问题的核心不是“算不准”,而是“用不起来”。老师傅信不过黑盒模型,而系统又无法理解老师傅的经验。
于是,我做了一个关键决策:不追求最前沿的算法,而是打造一个“会学习的公式引擎”,让AI以业务人员看得懂的方式介入。
一、产品原型:把算法变成“可编辑的算式”
我们摒弃了复杂的机器学习模型界面,转而设计了一个近乎“简陋”的公式配置器。业务人员可以像搭积木一样,用他们熟悉的语言定义预测逻辑:
预测负荷 = 0.6 × 昨日同期负荷 + 0.3 × 气温影响系数 + 0.1 × 节假日因子
这个设计的精妙之处在于:
- 前台极简:业务人员只关心要素和权重,决策逻辑一目了然。
- 后台智能:系统根据历史数据,自动校准公式中的权重参数,实现自我优化。
这相当于给了老师傅一个可微调的“智能方向盘”,他既保留了控制感,又获得了数据驱动的辅助。
二、技术落地:为预测模型打造“数据流水线”
再好的产品设计,也需要坚实的技术底座。
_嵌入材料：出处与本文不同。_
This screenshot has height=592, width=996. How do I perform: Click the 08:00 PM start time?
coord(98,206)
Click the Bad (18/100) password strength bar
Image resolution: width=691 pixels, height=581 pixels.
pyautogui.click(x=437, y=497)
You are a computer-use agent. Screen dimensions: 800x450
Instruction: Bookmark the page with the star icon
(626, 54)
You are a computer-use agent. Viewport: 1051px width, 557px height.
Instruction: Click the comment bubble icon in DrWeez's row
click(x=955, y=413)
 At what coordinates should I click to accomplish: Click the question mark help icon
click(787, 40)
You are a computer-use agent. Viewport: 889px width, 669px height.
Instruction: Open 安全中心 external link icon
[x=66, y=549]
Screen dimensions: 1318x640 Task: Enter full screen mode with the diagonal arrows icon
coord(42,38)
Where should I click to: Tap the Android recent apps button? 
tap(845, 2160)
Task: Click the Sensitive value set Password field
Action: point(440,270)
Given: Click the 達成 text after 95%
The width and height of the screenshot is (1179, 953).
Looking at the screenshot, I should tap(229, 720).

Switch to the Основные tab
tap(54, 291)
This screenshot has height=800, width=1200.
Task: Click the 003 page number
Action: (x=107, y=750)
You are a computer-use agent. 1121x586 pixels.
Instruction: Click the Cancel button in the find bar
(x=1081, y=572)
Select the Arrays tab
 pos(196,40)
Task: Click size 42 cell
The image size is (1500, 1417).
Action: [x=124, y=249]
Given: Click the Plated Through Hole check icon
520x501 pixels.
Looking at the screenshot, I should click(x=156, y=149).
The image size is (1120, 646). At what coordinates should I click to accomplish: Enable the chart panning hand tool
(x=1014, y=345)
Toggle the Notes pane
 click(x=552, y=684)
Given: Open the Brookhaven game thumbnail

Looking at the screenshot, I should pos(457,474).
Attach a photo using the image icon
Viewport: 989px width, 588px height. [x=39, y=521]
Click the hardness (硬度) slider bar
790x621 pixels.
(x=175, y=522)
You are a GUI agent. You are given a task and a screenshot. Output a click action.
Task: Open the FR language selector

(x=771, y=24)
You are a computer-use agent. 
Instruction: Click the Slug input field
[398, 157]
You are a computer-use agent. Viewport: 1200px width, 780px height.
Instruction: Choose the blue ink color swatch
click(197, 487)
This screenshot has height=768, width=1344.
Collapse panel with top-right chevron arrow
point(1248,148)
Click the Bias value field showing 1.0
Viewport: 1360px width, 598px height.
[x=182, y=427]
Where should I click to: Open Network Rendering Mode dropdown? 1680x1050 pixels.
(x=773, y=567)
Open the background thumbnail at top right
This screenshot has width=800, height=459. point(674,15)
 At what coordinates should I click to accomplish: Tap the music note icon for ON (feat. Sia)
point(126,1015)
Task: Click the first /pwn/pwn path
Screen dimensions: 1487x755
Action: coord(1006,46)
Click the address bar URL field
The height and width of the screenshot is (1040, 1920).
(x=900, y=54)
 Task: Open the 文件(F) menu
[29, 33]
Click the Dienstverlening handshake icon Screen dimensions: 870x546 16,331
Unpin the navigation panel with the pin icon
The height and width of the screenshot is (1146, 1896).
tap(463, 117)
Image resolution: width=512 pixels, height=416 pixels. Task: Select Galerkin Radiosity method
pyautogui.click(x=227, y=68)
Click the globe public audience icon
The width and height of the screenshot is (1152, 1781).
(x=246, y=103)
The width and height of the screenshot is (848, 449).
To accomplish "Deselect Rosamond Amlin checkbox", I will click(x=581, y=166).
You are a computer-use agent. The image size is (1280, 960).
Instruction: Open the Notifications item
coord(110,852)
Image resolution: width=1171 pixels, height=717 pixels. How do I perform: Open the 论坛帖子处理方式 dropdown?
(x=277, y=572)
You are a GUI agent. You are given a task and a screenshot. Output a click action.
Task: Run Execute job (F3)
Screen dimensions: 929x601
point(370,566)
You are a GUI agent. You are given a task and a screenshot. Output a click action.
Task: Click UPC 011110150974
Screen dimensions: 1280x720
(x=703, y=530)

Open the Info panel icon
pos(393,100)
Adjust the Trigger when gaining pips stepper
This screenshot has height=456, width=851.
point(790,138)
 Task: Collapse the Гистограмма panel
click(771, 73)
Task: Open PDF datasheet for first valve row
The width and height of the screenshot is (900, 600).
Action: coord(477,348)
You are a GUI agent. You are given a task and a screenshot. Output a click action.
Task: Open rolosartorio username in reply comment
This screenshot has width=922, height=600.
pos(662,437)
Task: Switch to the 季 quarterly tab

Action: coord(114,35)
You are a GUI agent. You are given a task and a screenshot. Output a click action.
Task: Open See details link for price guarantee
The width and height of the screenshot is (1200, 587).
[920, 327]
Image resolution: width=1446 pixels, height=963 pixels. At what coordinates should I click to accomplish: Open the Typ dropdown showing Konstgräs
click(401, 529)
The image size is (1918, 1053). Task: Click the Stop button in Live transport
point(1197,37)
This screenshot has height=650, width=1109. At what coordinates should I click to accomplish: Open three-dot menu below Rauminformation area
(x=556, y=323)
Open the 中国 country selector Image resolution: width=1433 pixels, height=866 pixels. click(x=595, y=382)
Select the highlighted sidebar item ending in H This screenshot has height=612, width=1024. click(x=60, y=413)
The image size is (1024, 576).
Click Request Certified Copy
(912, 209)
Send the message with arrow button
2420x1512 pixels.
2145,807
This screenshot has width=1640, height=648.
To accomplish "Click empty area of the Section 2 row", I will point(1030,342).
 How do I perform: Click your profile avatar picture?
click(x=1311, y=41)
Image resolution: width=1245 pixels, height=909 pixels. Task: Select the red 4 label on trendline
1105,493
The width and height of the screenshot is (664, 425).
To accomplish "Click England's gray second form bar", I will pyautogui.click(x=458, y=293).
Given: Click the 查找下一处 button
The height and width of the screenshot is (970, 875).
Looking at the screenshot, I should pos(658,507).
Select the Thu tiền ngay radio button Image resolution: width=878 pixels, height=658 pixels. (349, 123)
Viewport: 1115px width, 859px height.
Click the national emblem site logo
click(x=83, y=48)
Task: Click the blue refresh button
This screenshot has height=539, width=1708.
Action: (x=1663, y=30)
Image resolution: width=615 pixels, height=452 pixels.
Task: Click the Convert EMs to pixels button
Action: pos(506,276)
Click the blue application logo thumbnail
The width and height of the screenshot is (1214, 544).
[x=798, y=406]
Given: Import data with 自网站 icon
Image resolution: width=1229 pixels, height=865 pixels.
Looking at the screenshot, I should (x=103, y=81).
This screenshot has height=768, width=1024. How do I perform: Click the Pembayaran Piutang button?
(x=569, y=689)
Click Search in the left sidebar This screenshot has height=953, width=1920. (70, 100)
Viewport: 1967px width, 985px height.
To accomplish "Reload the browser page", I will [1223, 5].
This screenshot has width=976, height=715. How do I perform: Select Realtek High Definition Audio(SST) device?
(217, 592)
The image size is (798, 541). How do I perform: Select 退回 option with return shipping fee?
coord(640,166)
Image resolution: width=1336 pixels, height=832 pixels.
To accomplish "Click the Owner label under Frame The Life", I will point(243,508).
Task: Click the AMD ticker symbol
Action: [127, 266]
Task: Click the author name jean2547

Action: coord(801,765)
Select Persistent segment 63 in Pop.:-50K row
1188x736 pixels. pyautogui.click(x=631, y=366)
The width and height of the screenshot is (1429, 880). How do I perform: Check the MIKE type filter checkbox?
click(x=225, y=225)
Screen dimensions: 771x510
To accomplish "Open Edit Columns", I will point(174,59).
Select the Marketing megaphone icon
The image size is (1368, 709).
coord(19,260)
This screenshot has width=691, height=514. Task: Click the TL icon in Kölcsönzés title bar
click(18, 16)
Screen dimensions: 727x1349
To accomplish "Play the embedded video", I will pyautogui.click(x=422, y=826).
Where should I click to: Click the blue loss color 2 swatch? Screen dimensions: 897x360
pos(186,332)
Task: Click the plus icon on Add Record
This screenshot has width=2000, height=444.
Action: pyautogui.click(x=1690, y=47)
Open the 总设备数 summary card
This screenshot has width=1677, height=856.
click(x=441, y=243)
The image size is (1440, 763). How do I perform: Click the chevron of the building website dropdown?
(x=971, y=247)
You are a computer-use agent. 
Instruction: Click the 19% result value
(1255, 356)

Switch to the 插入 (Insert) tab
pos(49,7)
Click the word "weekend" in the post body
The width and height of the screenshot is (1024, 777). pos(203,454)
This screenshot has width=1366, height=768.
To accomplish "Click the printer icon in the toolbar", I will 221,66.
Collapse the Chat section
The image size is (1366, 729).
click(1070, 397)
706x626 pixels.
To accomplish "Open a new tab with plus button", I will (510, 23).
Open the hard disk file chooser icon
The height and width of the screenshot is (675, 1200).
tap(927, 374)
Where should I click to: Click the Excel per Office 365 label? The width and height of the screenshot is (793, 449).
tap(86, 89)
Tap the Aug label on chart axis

我们搭建了一条完整的数据流水线:
- 数据采集与清洗:面对现场传感器经常“说谎”(异常值、缺失)的情况,我们采用了滑动窗口均值与异常值剔除策略,为模型提供了稳定、干净的“粮草”。
- 特征工程与计算:将气温、日期类型等原始数据,加工成模型可直接使用的“特征”。
- 预测执行与输出:引擎根据最新数据和公式,滚动生成未来48小时的负荷曲线。
三、成果:从“人算”到“人机共算”
项目上线后,最让我欣慰的不是技术指标,而是工作模式的改变:
- 系统实现了 ±8% 以内的预测精度。
- 管理层可以在驾驶舱直观看到未来两天的能耗趋势,提前进行资源调度。
- 老师傅开始愿意结合系统预测和自己的经验做决策,人机协同成为了新常态。
写在最后:AI落地的灵魂是“接口”
这个项目让我深刻认识到: AI落地的关键,往往不在算法本身,而在于将它封装成业务世界可理解、可交互的“产品接口”。
真正的“智能”,不是用机器取代人,而是打造一个让人的经验和机器的算力能够高效协作的系统。当算法不再是黑盒,而是一个可以对话、可以调整的伙伴时,价值的创造才刚刚开始。